● **ACTIVITY**: From the line containing "Given: Follow the 'ст. 319-336' link" through the last line of the entries below, print each line exactly. Pictures stay out.

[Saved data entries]
┌────────

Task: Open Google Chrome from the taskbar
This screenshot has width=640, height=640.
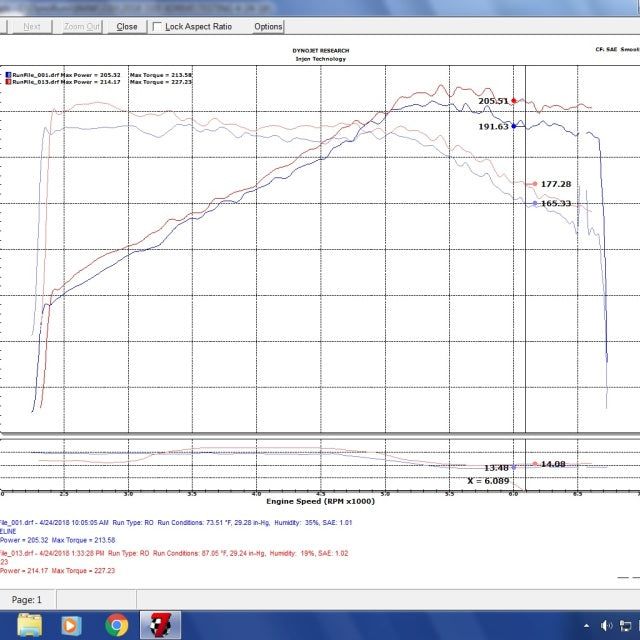Action: tap(117, 626)
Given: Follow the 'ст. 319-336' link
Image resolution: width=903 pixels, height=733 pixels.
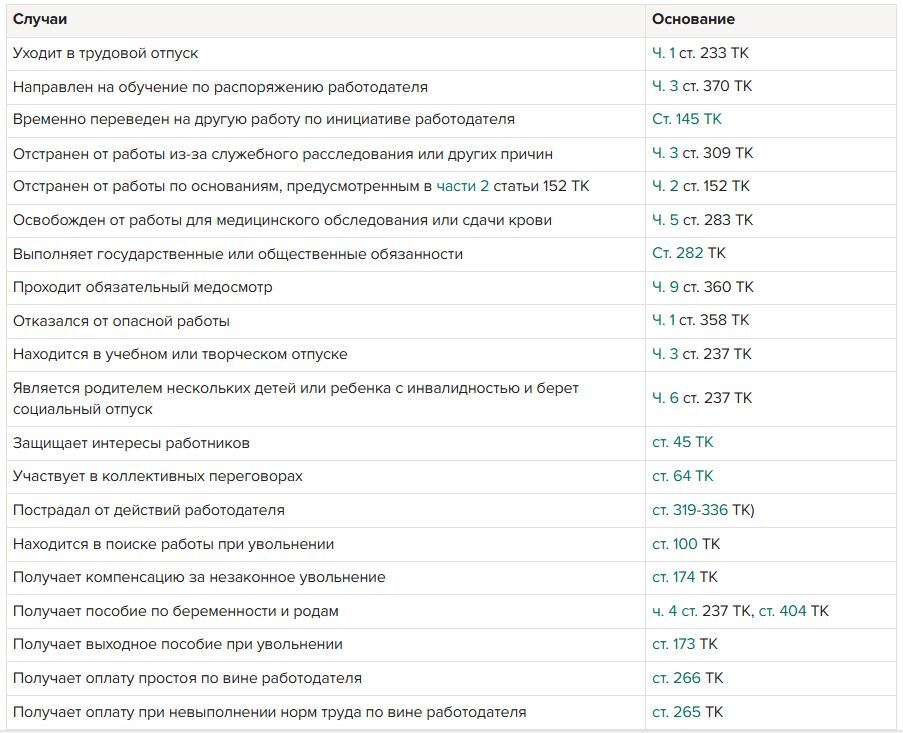Looking at the screenshot, I should coord(690,510).
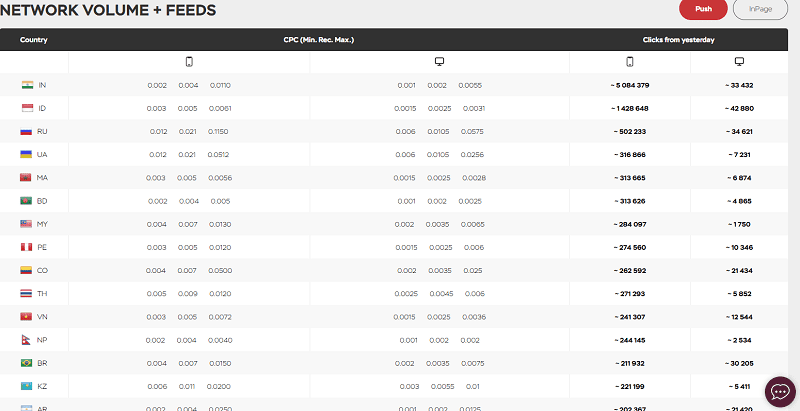Click the Vietnam flag icon
Image resolution: width=800 pixels, height=411 pixels.
pos(27,316)
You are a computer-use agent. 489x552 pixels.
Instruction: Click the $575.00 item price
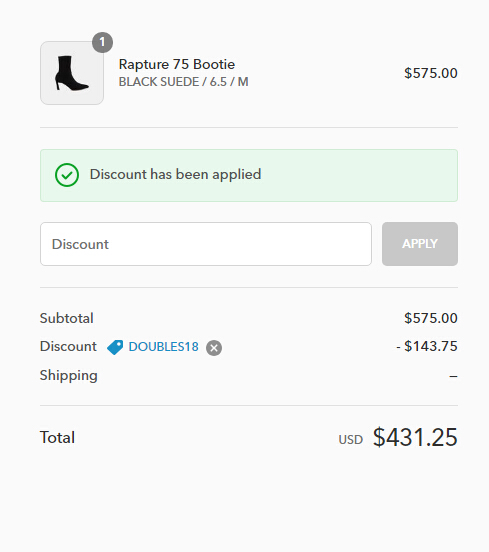click(x=431, y=73)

└────────

● **EXERCISE ANSWER**:
Given: Follow the 'ст. 319-336' link
Image resolution: width=903 pixels, height=733 pixels.
Looking at the screenshot, I should coord(690,510).
Click the Vietnam flag icon
Image resolution: width=800 pixels, height=411 pixels.
pos(27,316)
You are a computer-use agent. 489x552 pixels.
Instruction: Click the $575.00 item price
click(x=431, y=73)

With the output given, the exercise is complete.